Your goal
Copy out the lines from the one containing "Select the rank 1 telework security row" through the one containing "Looking at the", leaving out the pictures.

Lines on where items appear:
..........
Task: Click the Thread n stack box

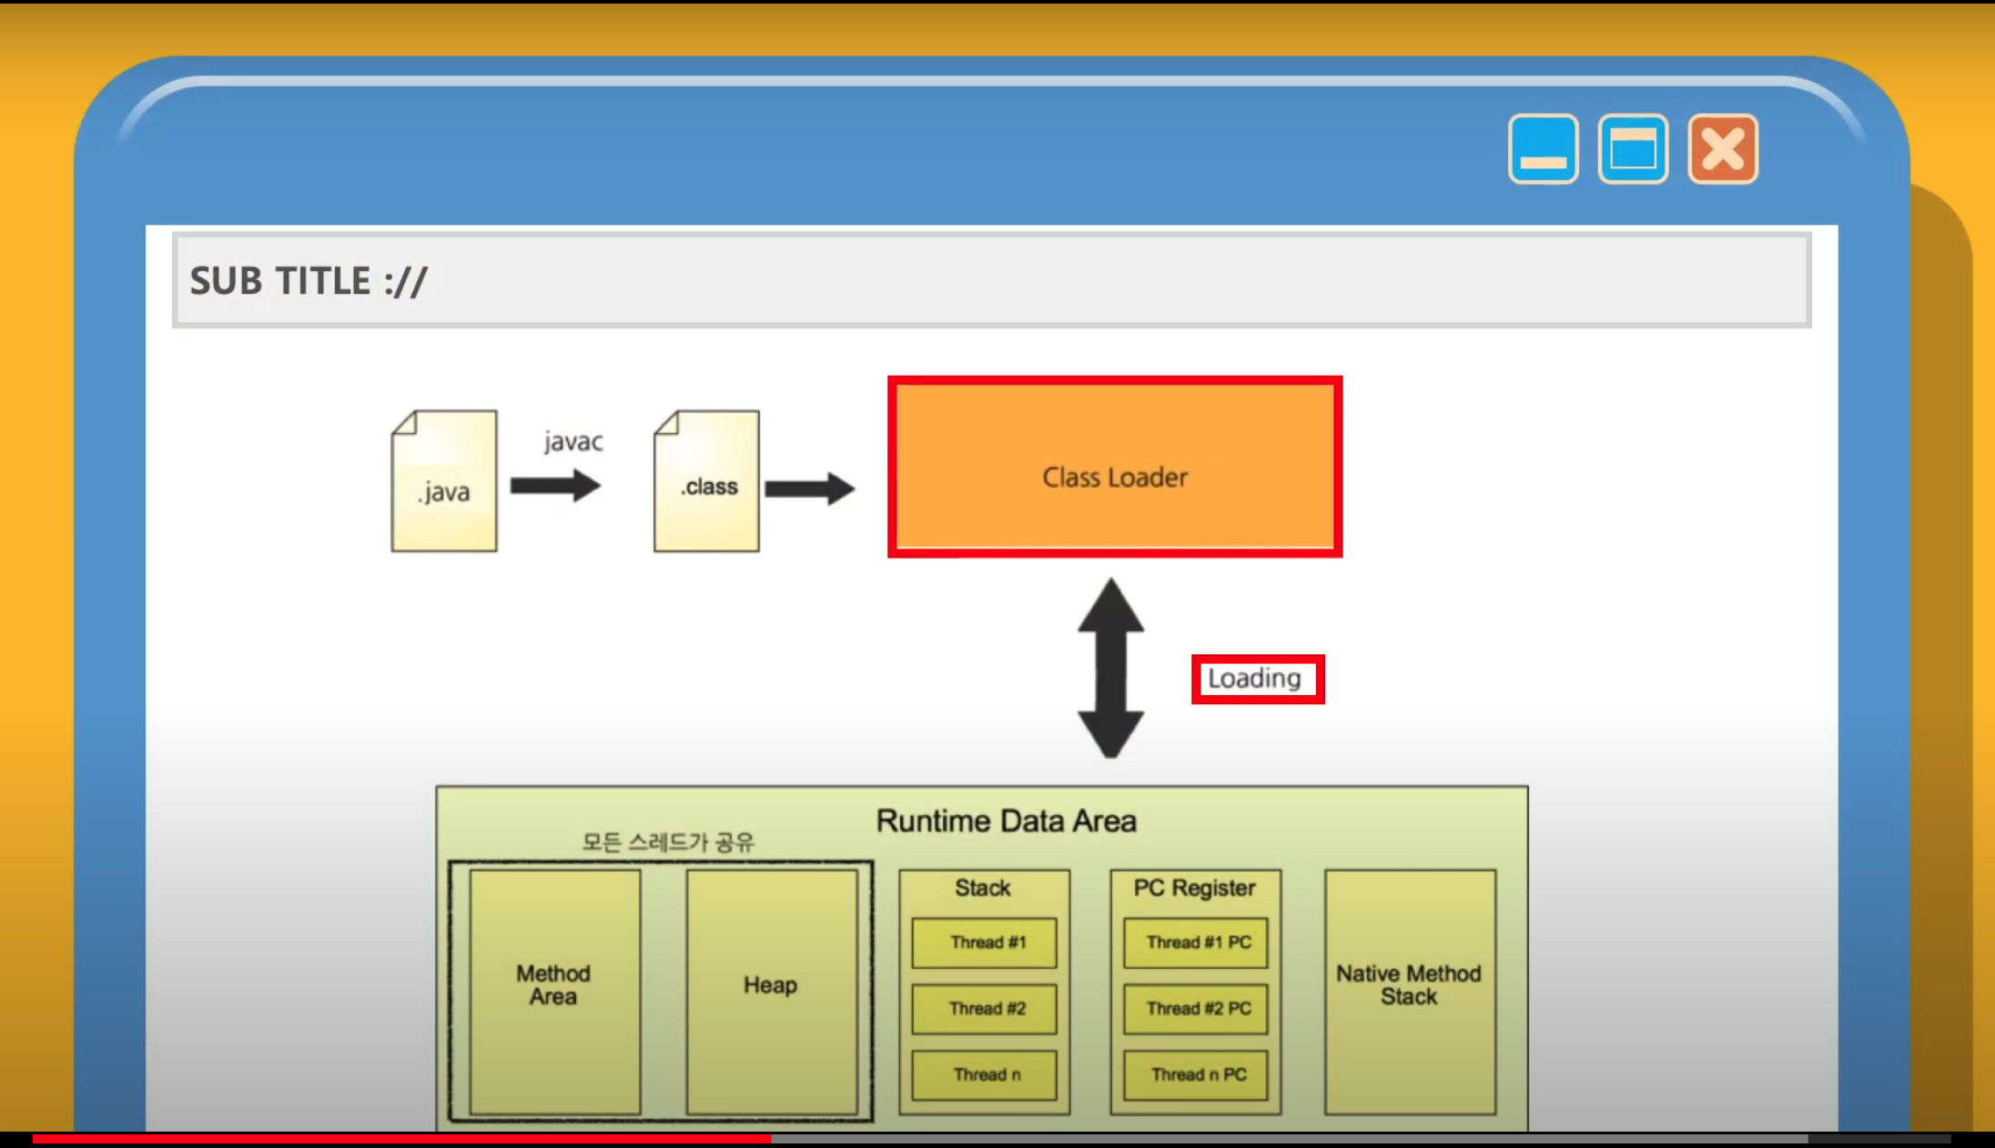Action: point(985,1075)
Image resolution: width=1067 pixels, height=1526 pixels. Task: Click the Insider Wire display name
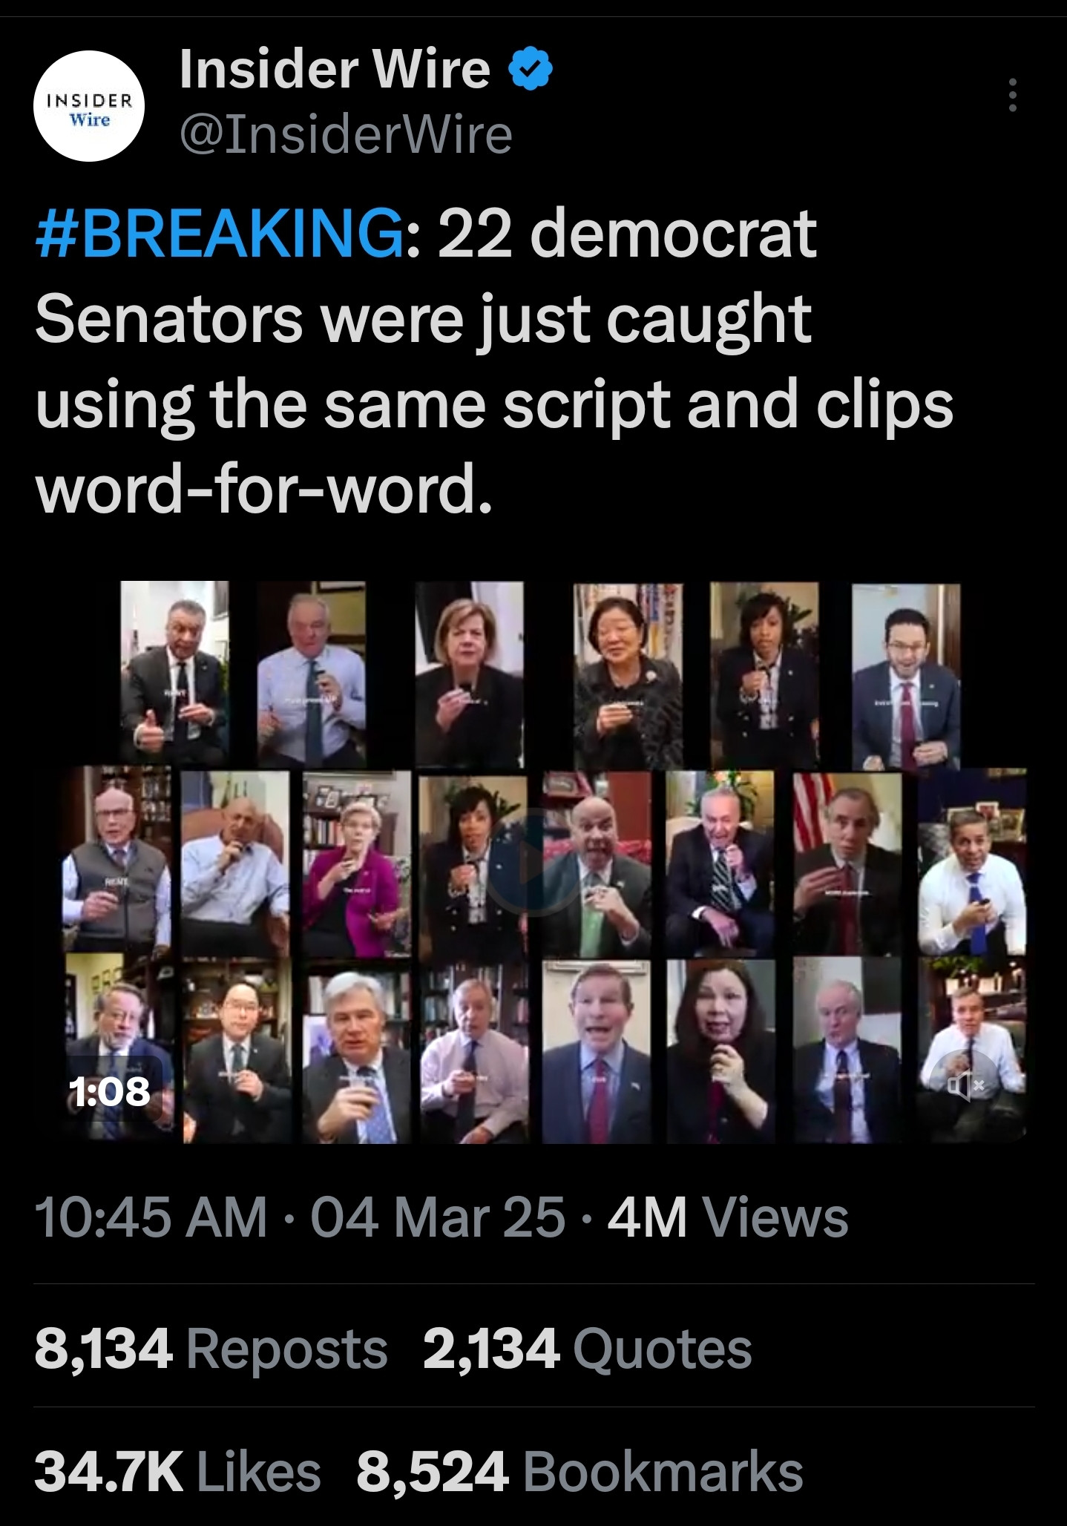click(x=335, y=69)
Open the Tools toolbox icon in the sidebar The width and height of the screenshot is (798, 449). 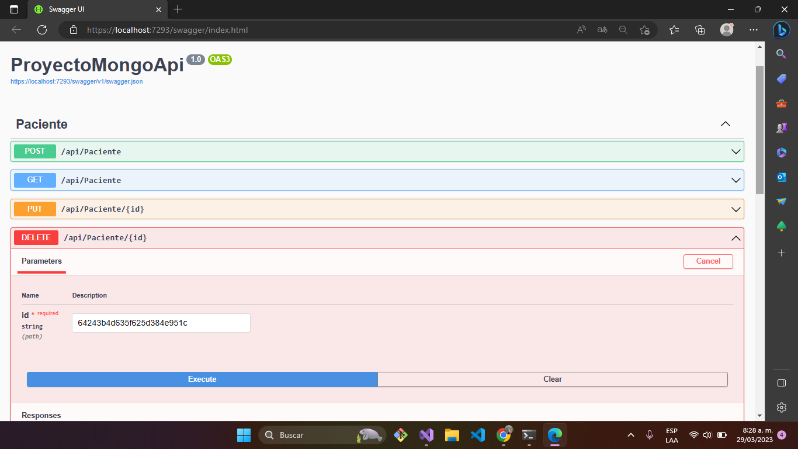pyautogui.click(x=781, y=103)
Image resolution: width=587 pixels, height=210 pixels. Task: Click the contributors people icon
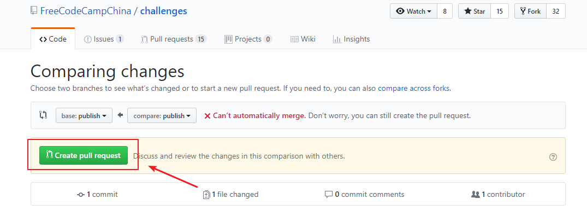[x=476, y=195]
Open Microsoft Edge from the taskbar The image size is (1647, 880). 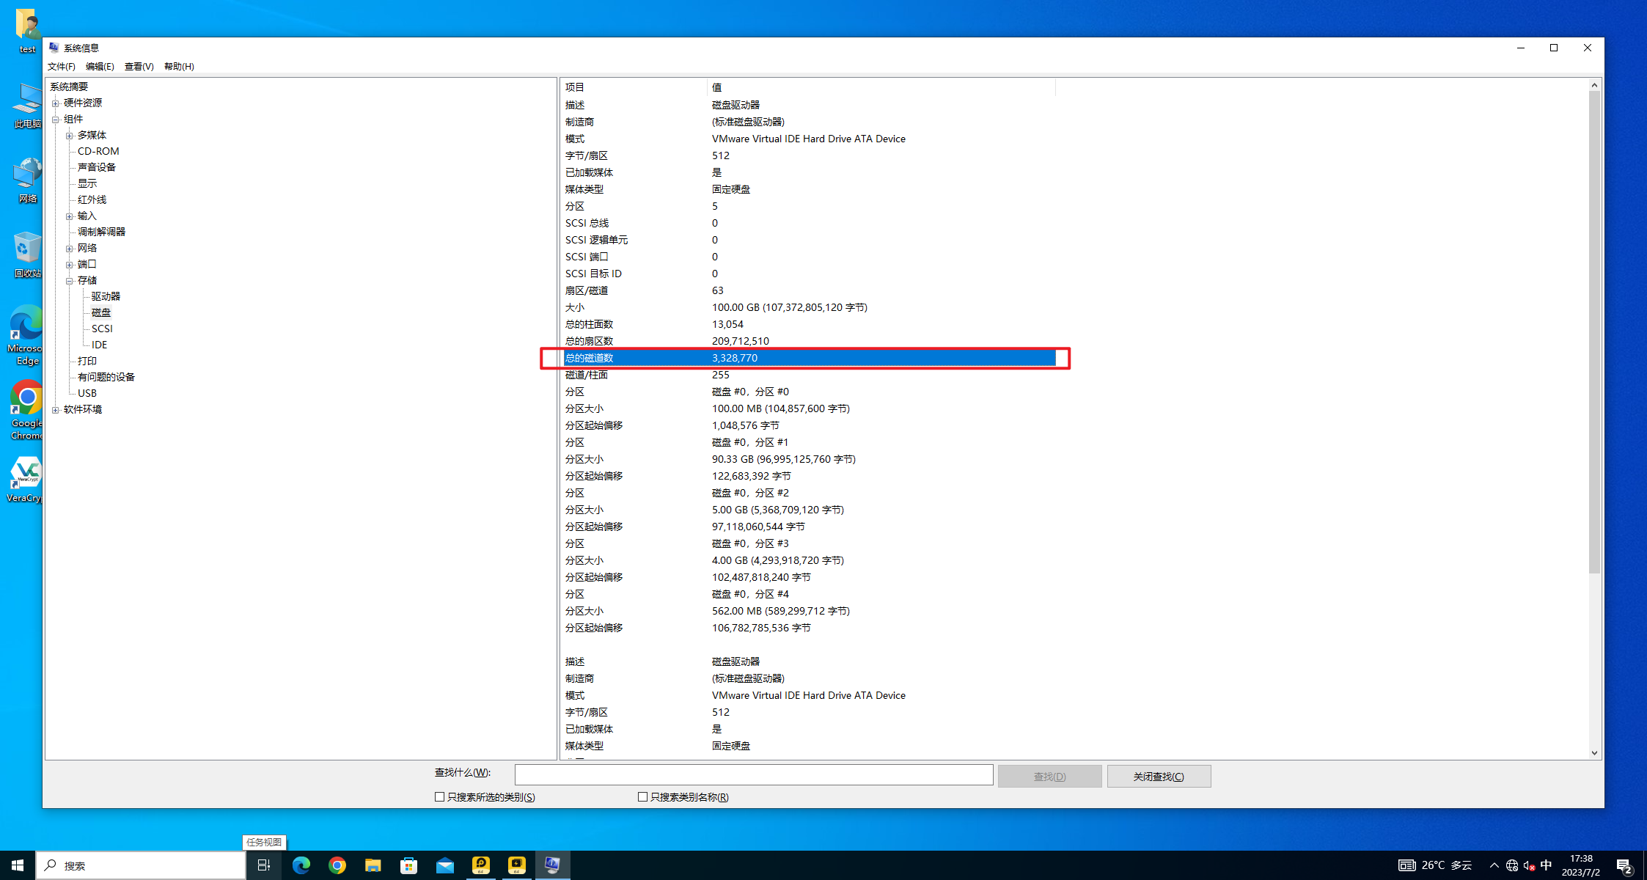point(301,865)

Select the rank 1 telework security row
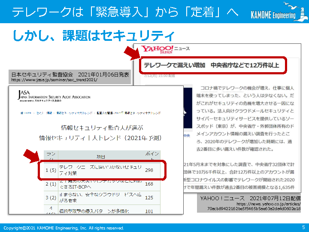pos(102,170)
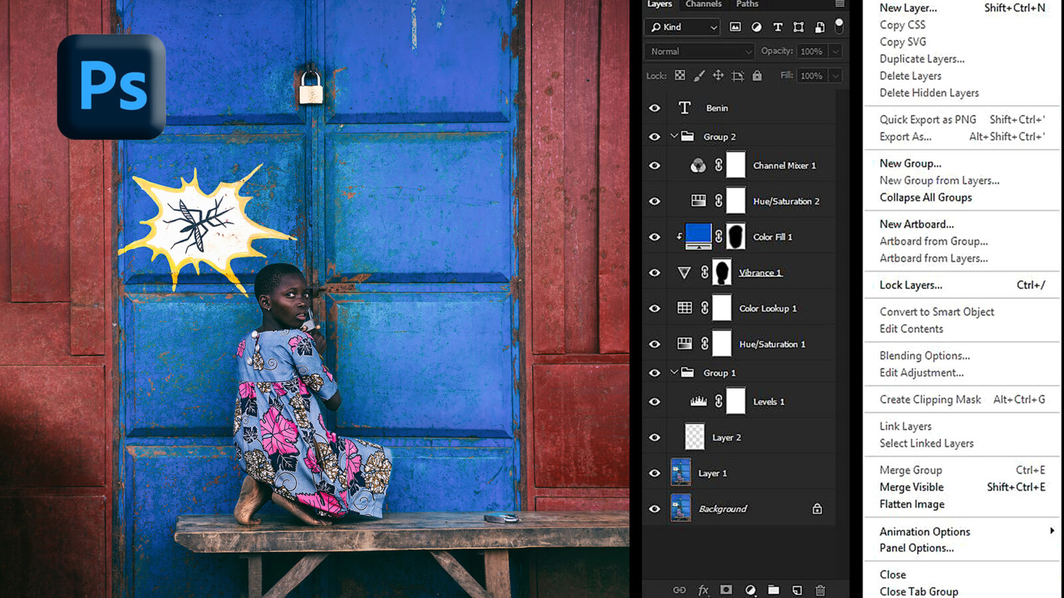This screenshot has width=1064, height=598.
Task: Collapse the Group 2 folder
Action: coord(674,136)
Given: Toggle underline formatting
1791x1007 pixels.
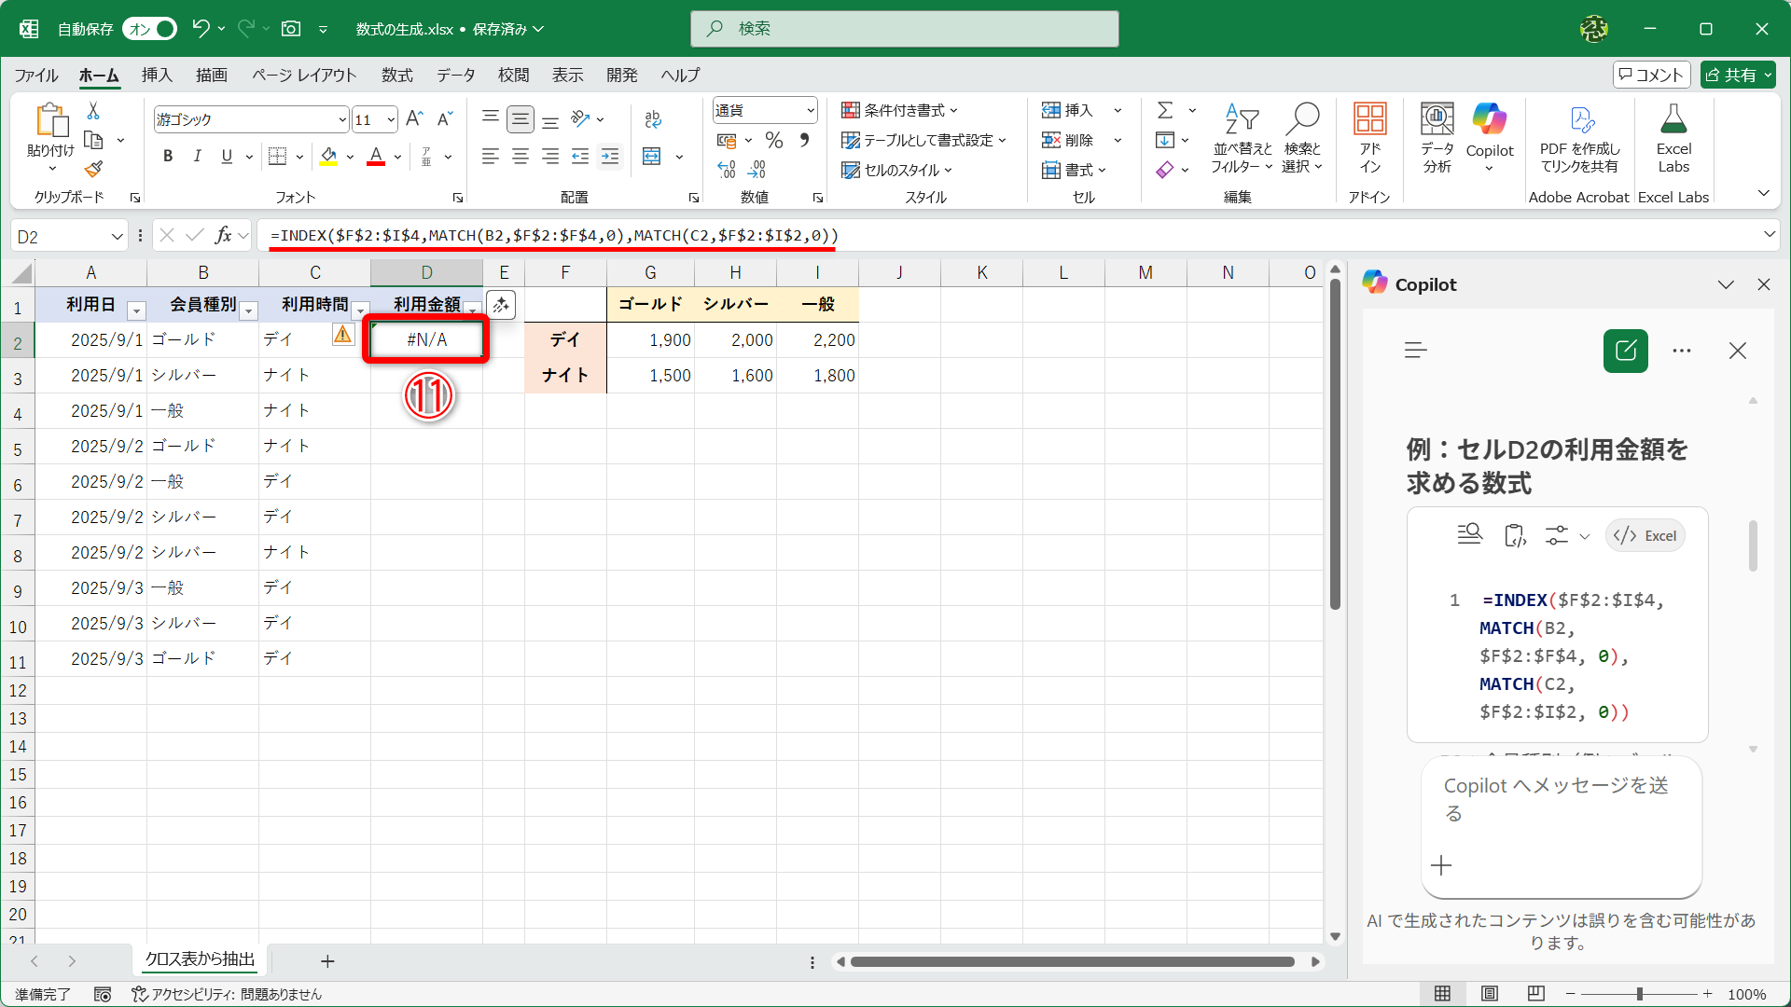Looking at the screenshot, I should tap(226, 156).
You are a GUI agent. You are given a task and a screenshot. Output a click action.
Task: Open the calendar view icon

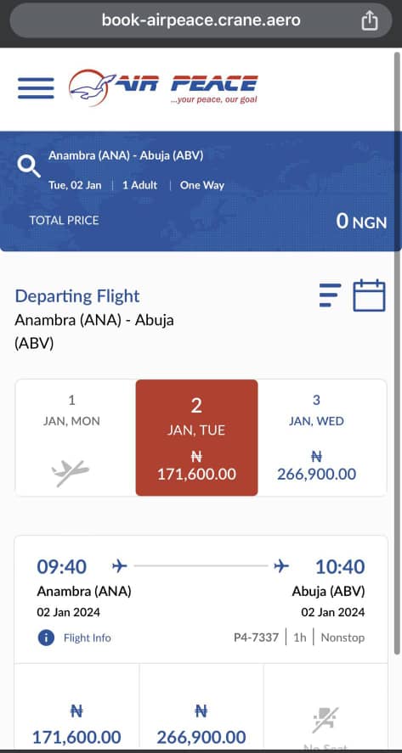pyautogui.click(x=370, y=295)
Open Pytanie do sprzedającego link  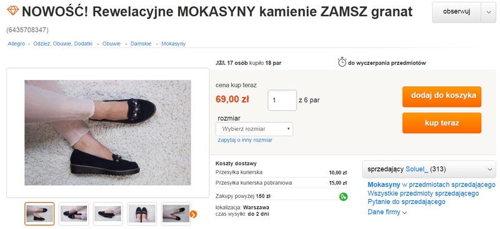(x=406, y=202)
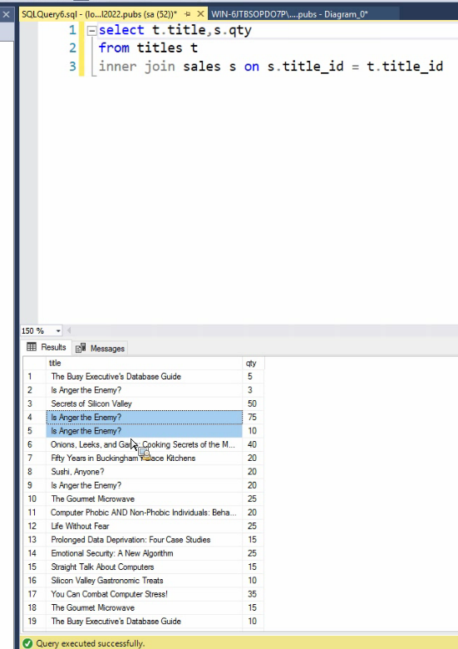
..........
Result for this exercise
Select the rank 1 telework security row
pos(102,170)
This screenshot has width=1064, height=598.
Task: Collapse the Group 2 folder
Action: coord(674,136)
Given: Toggle underline formatting
1791x1007 pixels.
Looking at the screenshot, I should tap(226, 156).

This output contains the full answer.